Kubernetes is a portable, extensible open-source platform for managing containerized workloads and services that facilitates both declarative configuration and automation.
It has a large, rapidly growing ecosystem. Kubernetes services, support, and tools are widely available. Google open-sourced the Kubernetes project in 2014. Kubernetes builds upon a decade and a half of experience that Google has with running production workloads at scale, combined with best-of-breed ideas and practices from the community.
Kubernetes provides a container-centric management environment. It orchestrates computing, networking, and storage infrastructure on behalf of user workloads. This provides much of the simplicity of Platform as a Service (PaaS) with the flexibility of Infrastructure as a Service (IaaS) and enables portability across infrastructure providers.

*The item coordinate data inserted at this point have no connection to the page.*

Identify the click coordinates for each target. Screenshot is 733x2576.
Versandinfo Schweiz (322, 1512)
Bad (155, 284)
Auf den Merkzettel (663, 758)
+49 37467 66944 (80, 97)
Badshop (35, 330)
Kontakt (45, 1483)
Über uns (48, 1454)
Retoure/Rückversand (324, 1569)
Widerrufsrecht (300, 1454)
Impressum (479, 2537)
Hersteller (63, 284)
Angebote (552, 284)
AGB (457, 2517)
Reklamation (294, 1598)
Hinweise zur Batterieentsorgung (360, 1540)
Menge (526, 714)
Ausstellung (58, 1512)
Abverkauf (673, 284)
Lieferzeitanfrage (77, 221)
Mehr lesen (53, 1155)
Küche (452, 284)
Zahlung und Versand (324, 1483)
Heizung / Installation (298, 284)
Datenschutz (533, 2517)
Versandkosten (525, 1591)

What Are the Benefits of Kubernetes?
It allows for the deployment of complex applications (i.e. multiple Micro-Services) with a single command.
- Allows for rolling updates and rollbacks with no downtime.

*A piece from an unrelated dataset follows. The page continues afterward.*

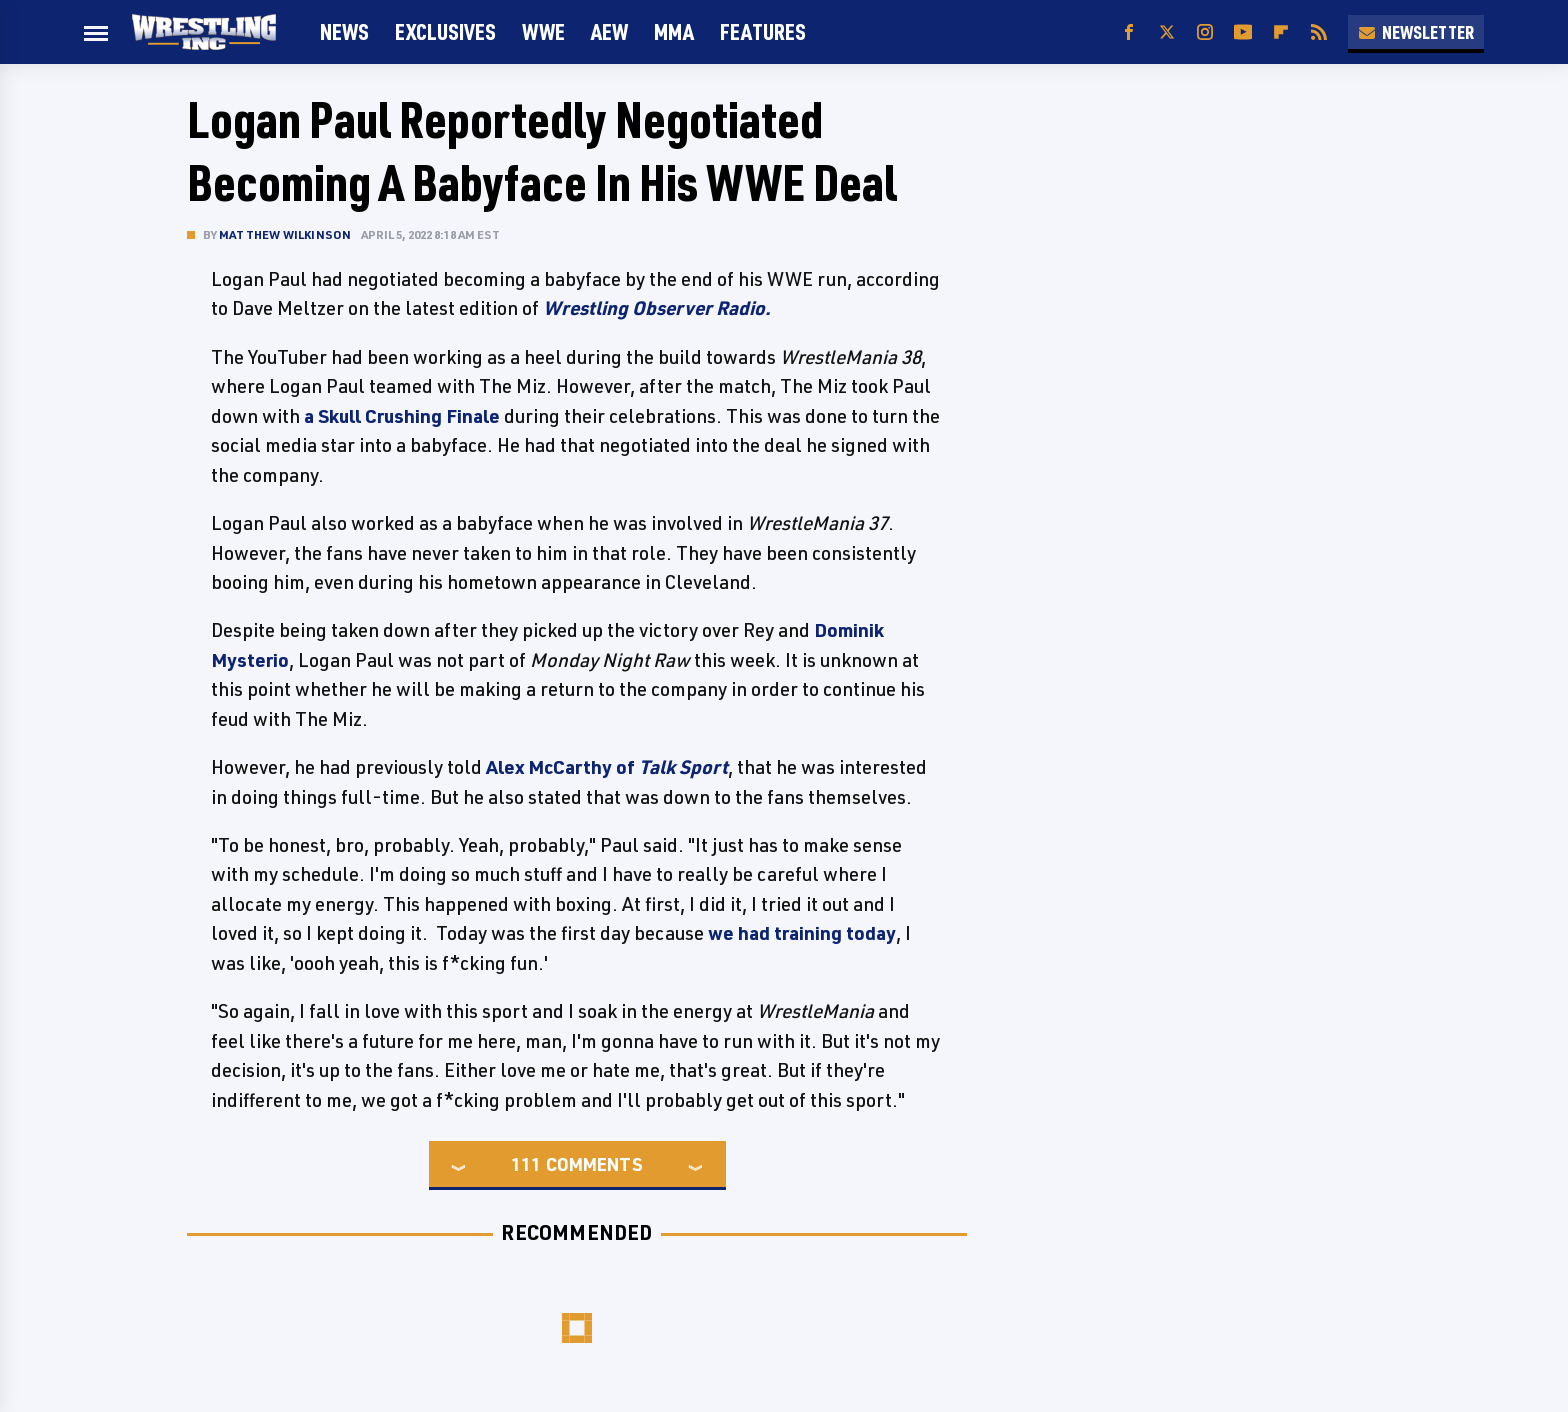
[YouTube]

- Deploys security stack as a side-car container to gain complete visibility, including security posture, MFA enforcement, identity management, logging etc.
- Auto-scaling – allows to provision resources dynamically based on use and maximums, saving significant Cloud computing costs
- Restart containers seamlessly and automatically in case of crash or other issues.
Helm helps you manage Kubernetes applications
Helm Charts help you define, install, and upgrade even the most complex Kubernetes application. Charts are easy to create, version, share, and publish — so start using Helm and stop the copy-and-paste madness. The latest version of Helm is maintained by the CNCF – in collaboration with Microsoft, Google, Bitnami and the Helm contributor community.
It enables the creation of packages for easy deployment of complex container/Kubernetes based solutions.
And, allows for versioning, rolling-update and rollbacks.